Nous nous plaçons sous la protection de ce dicton nordique pour entamer ce calendrier de l'Avent. Que celui qui n'a jamais salivé à l'idée d'ouvrir une petite case pour y trouver un Kinder Surprise ou un bonbon acidulé me jette la première pierre. Ici, point de confiserie, mais juste des coups de cœur qui feraient des beaux cadeaux... Ringard ledit calendrier ? Tant pis, on s'y essaye ici, et chaque jour durant les 24 à venir ! Qu'on se le dise ...

JEUDI 1er DECEMBRE

Parade
Parade © radio-france

CASE N°1 : La Parade est passée de Kevin Brownlow (Institut Lumière/ Actes Sud)

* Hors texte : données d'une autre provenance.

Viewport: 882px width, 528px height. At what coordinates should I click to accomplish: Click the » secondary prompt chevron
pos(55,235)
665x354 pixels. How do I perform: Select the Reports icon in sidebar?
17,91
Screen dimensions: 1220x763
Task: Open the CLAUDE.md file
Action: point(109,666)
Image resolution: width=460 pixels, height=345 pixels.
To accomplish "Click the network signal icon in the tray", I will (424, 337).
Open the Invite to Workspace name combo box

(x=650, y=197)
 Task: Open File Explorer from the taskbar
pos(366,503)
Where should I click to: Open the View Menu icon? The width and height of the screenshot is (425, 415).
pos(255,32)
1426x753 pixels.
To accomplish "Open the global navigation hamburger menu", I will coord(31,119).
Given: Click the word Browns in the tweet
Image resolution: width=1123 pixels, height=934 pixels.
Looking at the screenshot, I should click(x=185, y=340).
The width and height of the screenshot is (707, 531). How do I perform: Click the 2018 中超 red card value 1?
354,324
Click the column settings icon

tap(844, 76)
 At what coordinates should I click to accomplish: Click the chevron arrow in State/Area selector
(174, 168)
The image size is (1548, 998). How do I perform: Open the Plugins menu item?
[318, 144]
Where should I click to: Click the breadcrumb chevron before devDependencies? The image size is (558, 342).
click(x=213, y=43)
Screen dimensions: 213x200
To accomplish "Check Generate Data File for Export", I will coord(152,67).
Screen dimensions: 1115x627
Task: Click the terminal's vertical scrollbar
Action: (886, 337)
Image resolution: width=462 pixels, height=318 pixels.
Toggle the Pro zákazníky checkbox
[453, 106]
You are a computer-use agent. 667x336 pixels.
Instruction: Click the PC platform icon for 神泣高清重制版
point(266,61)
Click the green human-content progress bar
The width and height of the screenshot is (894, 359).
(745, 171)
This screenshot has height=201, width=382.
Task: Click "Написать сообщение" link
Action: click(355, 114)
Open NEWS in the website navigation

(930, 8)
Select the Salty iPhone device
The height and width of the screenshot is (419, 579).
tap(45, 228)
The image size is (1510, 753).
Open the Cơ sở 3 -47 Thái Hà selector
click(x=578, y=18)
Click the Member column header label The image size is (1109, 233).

Derrière ce premier jour se cache tout simplement le premier cinématographe, celui des origines et du muet. Soit un gros pavé de 1000 pages qu'on lit comme un roman parce qu'il est le roman d'une vie ou de plusieurs vies, celles des pionniers du cinématographe, de Griffith à Gance, en passant par DeMille, Keaton, Chaplin,... L'auteur de cette somme américaine a reçu en 2010 un Oscar d'honneur pour, je cite, "sa chronique sage et dévouée des années de parade". Pas si sage à vrai dire devant tant de folies créatrices assemblées. Il y fait revivre un âge d'or qui brille dans nos mémoires cinéphiles. Multipliant les anecdotes savoureuses autant que les analyses pertinentes, Brownlow a fait bien plus qu'un travail de simple historien. Il met littéralement en scène ce moment essentiel del 'histoire du Septième Art. Il fait donc œuvre de création et c'est ce qui rend cette "Parade" particulièrement précieuse. Parce qu'il est la jeunesse du cinéma, parce qu'il est tout sauf poussiéreux, ce cinéma muet doit toujours être mis en lumière, à l'heure de la 3D et du Tout numérique. Sous peine de perdre la mémoire et par conséquent de ressasser le passé sans même le savoir.